**Problem A:** Copy out the rows, unchanged, from the line containing "RealTime Big Data: Ciro" through the line containing "Motociclista morre em", both ends included.

**Source extract:**
-- BEGIN --
Oops, I overlooked that the comparison was against EuclideanDistance proper.
But as Jake says, some optimization does happen in the l2 case and in the
example I gave it explains a factor of 5-6.
On Thu, May 14, 2015 at 3:44 PM, Michael Eickenberg <
michael.eickenb...@gmail.com> wrote:
> There may also be some implicit optimization going on. Without looking at
> the (non pure-python) source of the Minkowski
> metric, a few tests hint at the fact that p=2 and p=1 are probably
> treated differently from the rest, because some mathematical tricks can be
> applied that avoid calculating the full distance vector. So maybe some of
> the speed difference is already explainable by that, but I am not sure
> which is the most prevalent here, since I am unfamiliar with the internals
> of BallTree and how many of these evaluations it actually does.
>
> Michael
>
>
> In [38]: d = sklearn.neighbors.dist_metrics.MinkowskiDistance(2)
>
> In [39]: x = np.random.randn(100, 200)
>
> In [40]: y = np.random.randn(200, 200)
>
> In [41]: %timeit d.pairwise(x, y)
> 10 loops, best of 3: 66.8 ms per loop
>
> In [42]: d = sklearn.neighbors.dist_metrics.MinkowskiDistance(2.1)
>
> In [43]: %timeit d.pairwise(x, y)
> 1 loops, best of 3: 352 ms per loop
>
> In [44]: d = sklearn.neighbors.dist_metrics.MinkowskiDistance(1.9)
>
> In [45]: %timeit d.pairwise(x, y)
> 1 loops, best of 3: 353 ms per loop
>
> In [46]: d = sklearn.neighbors.dist_metrics.MinkowskiDistance(1)
>
> In [47]: %timeit d.pairwise(x, y)
> 10 loops, best of 3: 60.4 ms per loop
>
> In [48]: d = sklearn.neighbors.dist_metrics.MinkowskiDistance(1.1)
>
> In [49]: %timeit d.pairwise(x, y)
> 1 loops, best of 3: 357 ms per loop
>
> In [50]: d = sklearn.neighbors.dist_metrics.MinkowskiDistance(10)
>
> In [51]: %timeit d.pairwise(x, y)
-- END --
**Record set:**
-- BEGIN --
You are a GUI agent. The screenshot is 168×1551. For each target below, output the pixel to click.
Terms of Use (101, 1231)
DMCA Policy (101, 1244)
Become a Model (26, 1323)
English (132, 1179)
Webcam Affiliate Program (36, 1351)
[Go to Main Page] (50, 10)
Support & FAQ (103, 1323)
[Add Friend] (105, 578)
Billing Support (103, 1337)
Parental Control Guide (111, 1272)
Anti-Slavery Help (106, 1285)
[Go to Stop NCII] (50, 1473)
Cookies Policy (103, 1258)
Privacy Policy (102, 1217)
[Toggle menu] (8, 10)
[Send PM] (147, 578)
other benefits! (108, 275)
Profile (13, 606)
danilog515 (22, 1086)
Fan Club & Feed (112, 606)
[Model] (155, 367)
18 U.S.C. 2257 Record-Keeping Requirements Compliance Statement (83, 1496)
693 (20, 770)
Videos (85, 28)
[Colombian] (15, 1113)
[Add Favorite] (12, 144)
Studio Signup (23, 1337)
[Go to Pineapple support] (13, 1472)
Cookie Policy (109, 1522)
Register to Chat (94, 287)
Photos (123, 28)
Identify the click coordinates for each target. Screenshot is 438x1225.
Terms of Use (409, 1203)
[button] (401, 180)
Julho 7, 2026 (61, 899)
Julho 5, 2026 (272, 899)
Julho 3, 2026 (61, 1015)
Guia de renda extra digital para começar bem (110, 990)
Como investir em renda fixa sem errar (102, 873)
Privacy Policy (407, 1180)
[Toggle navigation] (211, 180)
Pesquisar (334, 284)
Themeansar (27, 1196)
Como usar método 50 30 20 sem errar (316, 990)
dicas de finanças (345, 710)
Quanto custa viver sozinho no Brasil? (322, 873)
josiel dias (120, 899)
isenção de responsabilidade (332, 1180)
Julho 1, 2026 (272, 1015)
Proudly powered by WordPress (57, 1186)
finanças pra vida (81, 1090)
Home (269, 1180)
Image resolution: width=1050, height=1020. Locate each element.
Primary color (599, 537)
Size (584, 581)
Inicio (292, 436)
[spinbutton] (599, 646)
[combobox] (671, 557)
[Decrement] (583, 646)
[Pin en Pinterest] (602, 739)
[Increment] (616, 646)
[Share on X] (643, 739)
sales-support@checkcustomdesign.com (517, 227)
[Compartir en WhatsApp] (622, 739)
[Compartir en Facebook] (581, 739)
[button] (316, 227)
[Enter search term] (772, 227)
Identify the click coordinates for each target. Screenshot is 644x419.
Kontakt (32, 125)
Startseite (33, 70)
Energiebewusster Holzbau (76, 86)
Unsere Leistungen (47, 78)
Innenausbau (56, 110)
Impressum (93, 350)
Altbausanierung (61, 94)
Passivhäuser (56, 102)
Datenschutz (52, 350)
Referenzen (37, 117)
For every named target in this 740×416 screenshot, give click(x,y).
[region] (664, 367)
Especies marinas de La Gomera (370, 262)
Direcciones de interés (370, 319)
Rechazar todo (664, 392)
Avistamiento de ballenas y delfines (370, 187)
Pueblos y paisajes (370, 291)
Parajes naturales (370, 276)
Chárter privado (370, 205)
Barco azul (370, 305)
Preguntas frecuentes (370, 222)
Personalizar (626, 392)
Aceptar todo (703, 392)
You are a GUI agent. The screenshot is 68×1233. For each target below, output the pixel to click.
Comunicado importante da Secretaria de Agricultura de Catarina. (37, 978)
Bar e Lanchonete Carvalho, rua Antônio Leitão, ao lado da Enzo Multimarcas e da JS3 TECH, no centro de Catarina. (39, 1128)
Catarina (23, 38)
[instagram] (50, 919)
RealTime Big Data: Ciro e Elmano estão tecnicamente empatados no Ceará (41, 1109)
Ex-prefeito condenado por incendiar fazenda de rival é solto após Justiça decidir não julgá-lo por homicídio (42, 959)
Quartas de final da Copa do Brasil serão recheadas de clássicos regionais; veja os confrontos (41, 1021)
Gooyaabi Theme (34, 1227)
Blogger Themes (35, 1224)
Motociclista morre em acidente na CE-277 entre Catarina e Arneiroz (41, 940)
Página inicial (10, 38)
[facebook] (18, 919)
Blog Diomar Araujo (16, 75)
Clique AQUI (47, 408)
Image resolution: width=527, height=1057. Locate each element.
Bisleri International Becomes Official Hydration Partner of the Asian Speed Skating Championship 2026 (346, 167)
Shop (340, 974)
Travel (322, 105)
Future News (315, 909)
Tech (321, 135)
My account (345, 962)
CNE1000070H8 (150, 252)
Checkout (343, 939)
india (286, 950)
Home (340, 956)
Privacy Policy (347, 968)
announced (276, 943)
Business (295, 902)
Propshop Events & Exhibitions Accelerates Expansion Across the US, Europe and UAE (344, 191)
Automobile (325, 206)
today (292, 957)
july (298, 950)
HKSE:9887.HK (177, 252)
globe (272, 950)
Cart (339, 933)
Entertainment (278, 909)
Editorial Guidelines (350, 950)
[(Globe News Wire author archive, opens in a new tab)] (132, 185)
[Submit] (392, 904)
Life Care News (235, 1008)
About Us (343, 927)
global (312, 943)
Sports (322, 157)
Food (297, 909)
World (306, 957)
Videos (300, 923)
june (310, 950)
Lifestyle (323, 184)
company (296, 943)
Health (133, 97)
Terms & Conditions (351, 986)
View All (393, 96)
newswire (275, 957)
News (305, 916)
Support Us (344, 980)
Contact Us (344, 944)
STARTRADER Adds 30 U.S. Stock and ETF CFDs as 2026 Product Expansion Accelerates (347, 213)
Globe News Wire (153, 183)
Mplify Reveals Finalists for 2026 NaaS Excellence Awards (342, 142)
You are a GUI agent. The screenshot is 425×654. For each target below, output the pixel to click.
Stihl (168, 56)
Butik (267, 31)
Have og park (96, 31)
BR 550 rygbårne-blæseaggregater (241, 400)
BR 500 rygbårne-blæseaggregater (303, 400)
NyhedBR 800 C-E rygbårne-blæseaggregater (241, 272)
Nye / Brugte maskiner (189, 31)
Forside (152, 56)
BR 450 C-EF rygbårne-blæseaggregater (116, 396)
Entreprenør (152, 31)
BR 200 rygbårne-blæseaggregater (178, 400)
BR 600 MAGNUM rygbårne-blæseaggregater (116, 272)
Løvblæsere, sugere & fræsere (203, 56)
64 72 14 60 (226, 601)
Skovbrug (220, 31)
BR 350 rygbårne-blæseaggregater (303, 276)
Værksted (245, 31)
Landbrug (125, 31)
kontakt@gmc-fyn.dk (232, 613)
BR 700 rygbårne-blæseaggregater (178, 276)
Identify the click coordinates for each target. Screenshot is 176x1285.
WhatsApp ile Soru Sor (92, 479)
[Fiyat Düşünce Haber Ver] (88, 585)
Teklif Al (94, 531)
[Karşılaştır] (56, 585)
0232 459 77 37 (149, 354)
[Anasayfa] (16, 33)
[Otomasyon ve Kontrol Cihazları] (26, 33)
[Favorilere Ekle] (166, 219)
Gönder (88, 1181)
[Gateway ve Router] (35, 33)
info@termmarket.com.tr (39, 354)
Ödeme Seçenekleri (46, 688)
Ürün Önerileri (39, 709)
-- END --
**Problem B:** Pick up the mailing-list thread on Minkowski distance timings right after its last line and keep it going.

**Task output A:**
RealTime Big Data: Ciro e Elmano estão tecnicamente empatados no Ceará (41, 1109)
Ex-prefeito condenado por incendiar fazenda de rival é solto após Justiça decidir não julgá-lo por homicídio (42, 959)
Quartas de final da Copa do Brasil serão recheadas de clássicos regionais; veja os confrontos (41, 1021)
Gooyaabi Theme (34, 1227)
Blogger Themes (35, 1224)
Motociclista morre em acidente na CE-277 entre Catarina e Arneiroz (41, 940)

**Task output B:**
> 1 loops, best of 3: 386 ms per loop
>
> In [52]: d = sklearn.neighbors.dist_metrics.MinkowskiDistance(100)
>
> In [53]: %timeit d.pairwise(x, y)
> 1 loops, best of 3: 403 ms per loop
>
> In [54]: d = sklearn.neighbors.dist_metrics.MinkowskiDistance(1000)
>
> In [55]: %timeit d.pairwise(x, y)
> 1 loops, best of 3: 472 ms per loop
>
> In [56]:
>
>
>
>
>
> On Thu, May 14, 2015 at 3:14 PM, Jacob Vanderplas <
> jake...@cs.washington.edu> wrote:
>
>> Hi Nafise,
>> In general, yes the execution time will depend on the metric, and in a
>> way that can be very difficult to predict.
>>
>> One reason is that because the euclidean metric is the most common, that
>> case is slightly optimized. But that won't lead to a factor of ten.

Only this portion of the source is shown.